*** Opening of PROVIDED DATA ***
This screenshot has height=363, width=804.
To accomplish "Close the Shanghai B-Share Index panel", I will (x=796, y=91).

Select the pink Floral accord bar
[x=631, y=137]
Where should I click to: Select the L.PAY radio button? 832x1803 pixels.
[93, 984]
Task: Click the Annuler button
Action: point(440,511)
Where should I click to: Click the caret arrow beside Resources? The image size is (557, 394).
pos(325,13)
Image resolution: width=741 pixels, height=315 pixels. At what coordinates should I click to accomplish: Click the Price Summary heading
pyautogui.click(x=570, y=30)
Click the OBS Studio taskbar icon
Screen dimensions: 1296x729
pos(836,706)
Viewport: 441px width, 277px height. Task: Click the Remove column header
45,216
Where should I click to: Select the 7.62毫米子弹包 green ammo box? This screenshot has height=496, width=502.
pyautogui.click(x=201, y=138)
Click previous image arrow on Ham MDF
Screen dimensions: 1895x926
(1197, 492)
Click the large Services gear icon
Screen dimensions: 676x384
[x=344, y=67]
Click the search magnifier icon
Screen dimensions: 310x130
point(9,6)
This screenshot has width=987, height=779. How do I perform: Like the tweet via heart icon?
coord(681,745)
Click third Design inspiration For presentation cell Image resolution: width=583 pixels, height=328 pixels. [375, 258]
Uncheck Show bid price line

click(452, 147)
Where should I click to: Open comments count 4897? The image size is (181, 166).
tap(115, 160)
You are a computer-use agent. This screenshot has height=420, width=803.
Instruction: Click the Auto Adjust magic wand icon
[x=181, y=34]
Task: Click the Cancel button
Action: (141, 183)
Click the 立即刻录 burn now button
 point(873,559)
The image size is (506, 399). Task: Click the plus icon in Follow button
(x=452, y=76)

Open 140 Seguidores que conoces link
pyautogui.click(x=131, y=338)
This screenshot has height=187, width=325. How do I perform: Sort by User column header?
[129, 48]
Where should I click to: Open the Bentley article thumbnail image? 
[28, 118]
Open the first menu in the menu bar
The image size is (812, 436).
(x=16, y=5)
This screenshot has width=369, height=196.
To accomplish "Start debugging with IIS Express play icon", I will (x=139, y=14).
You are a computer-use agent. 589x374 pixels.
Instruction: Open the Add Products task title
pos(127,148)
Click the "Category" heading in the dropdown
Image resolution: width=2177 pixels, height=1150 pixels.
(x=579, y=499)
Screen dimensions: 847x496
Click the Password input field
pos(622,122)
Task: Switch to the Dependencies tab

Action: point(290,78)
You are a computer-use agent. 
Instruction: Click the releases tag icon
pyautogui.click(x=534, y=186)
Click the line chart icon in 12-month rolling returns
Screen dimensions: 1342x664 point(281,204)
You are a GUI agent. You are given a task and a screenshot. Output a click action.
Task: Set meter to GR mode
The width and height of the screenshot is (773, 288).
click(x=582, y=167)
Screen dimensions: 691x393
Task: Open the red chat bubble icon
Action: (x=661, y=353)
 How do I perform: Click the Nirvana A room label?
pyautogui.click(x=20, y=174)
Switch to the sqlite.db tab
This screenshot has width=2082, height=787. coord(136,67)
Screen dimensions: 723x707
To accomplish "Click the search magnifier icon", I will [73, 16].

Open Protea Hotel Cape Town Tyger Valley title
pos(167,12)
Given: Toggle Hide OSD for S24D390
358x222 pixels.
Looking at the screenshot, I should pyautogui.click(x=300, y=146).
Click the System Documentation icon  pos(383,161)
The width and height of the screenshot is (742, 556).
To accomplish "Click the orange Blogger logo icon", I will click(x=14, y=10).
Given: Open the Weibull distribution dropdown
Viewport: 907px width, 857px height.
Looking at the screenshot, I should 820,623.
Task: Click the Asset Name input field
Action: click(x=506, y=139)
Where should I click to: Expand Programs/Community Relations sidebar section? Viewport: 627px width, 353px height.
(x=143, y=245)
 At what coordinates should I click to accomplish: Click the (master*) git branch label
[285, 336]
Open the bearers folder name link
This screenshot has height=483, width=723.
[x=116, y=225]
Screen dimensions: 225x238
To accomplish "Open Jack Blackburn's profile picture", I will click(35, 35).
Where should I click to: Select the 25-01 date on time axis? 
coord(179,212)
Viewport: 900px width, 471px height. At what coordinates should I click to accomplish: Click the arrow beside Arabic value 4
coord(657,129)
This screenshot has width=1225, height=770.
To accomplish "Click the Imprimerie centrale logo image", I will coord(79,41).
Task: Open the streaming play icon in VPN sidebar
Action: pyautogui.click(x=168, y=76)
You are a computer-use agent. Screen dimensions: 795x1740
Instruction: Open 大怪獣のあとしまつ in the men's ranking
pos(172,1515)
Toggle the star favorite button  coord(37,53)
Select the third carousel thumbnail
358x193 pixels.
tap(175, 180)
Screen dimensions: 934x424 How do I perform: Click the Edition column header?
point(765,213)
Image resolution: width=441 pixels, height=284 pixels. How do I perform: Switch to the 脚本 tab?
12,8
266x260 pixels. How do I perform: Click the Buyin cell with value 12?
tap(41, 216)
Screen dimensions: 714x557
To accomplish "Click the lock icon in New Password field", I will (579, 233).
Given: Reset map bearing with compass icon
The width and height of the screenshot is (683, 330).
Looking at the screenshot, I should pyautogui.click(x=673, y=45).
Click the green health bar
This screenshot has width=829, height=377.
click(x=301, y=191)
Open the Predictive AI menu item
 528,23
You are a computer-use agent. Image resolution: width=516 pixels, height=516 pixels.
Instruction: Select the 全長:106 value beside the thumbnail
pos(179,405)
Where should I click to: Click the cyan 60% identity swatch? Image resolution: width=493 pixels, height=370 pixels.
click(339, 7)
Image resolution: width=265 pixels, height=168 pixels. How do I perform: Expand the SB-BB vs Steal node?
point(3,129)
*** Close of PROVIDED DATA ***
WORK INSTRUCTIONS
All lines above from the one holding "You are a computer-use agent. Screen" to the one holding "Given: Reset map bearing with compass icon", inclusive, are to be copied exactly; no other line is wanted.

RESPONSE TO THE EXERCISE
You are a computer-use agent. Screen dimensions: 795x1740
Instruction: Open 大怪獣のあとしまつ in the men's ranking
pos(172,1515)
Toggle the star favorite button  coord(37,53)
Select the third carousel thumbnail
358x193 pixels.
tap(175, 180)
Screen dimensions: 934x424 How do I perform: Click the Edition column header?
point(765,213)
Image resolution: width=441 pixels, height=284 pixels. How do I perform: Switch to the 脚本 tab?
12,8
266x260 pixels. How do I perform: Click the Buyin cell with value 12?
tap(41, 216)
Screen dimensions: 714x557
To accomplish "Click the lock icon in New Password field", I will (579, 233).
Given: Reset map bearing with compass icon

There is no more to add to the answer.